Лорин Слейтер - Открыть ящик Скиннера
За годы тестов и наблюдений Бренда Милнер сумела обнаружить важные особенности механизма памяти; Г. М. служил доказательством ее открытий. Да, роль гиппокампа в запоминании внешних биографических деталей велика: его можно назвать основой сознания как такового, — однако существует и другая система памяти, расположенная совсем в других областях мозга, и ее Милнер назвала процедурной, или бессознательной памятью. Даже если мы теряем способность узнавать имена и лица, мы можем все же сохранить умение ездить на велосипеде или закуривать сигарету. Г. М. не мог сказать, сколько ему лет или узнать свое лицо в зеркале, но если бы его отвезли в Хартфорд, где он жил в юности, он нашел бы дорогу к своему старому дому и смог бы постучаться в дверь своего прошлого, для описания которого он находил так мало слов. Генри был живым доказательством того, что фрейдовское бессознательное имеет реальный неврологический базис. Однако как работают эти нейроны, никто не знал.

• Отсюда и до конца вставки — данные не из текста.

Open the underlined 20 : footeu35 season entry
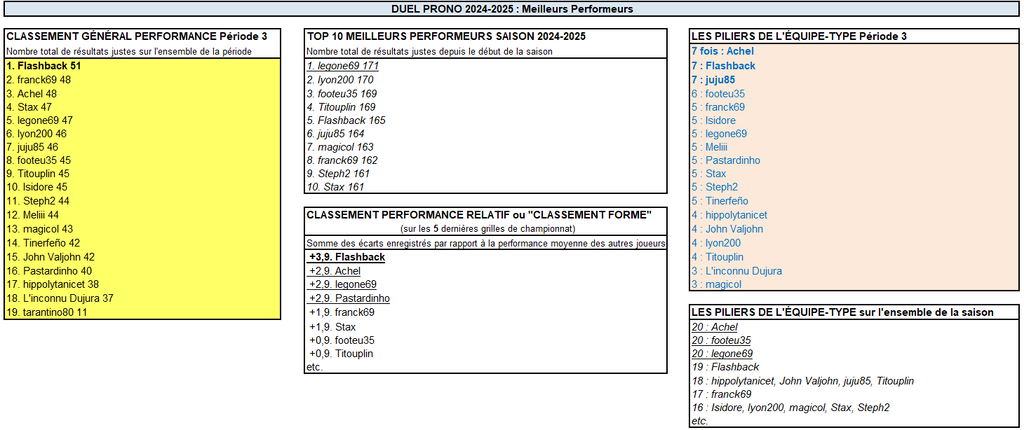This screenshot has height=430, width=1024. tap(721, 340)
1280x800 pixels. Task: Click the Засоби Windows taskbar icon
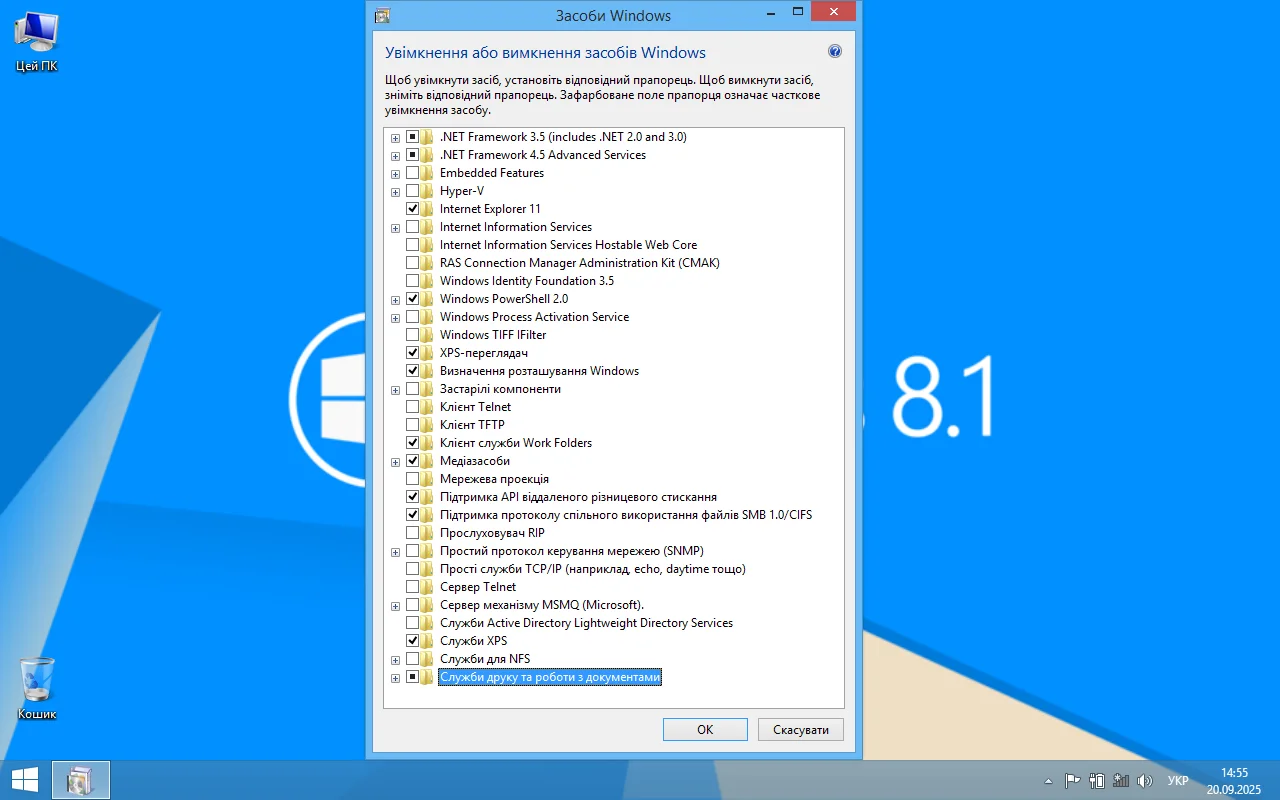point(80,780)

Милнер делала свои заключения о материальных субстратах памяти не из непосредственных их исследований, а из наблюдений за их функционированием в целостном организме, в человеческом существе — Генри. Таков был ее личный вклад в психологию: долговременное изучение Г. М. и полученное на его основе знание о том, что память действует по крайней мере на двух уровнях. Благодаря вдохновившим их открытиям Милнер ученые сумели обнаружить множественные независимые системы памяти в нашем мозге: процедурную память, представляющую собой в основном бессознательную память, обеспечивающую двигательные навыки; семантическую память, благодаря которой мы запоминаем факты; декларативную память, позволяющую нам знать, кто мы такие. Существуют даже, как думают некоторые ученые, отдельные механизмы памяти для отдельных категорий: за различение фруктов отвечает одно неврологическое образование, а овощей — другое; за различение кошек — третье, а собак — четвертое. Таким образом, весь мир, похоже, втиснут в отдельные кортикальные контейнеры.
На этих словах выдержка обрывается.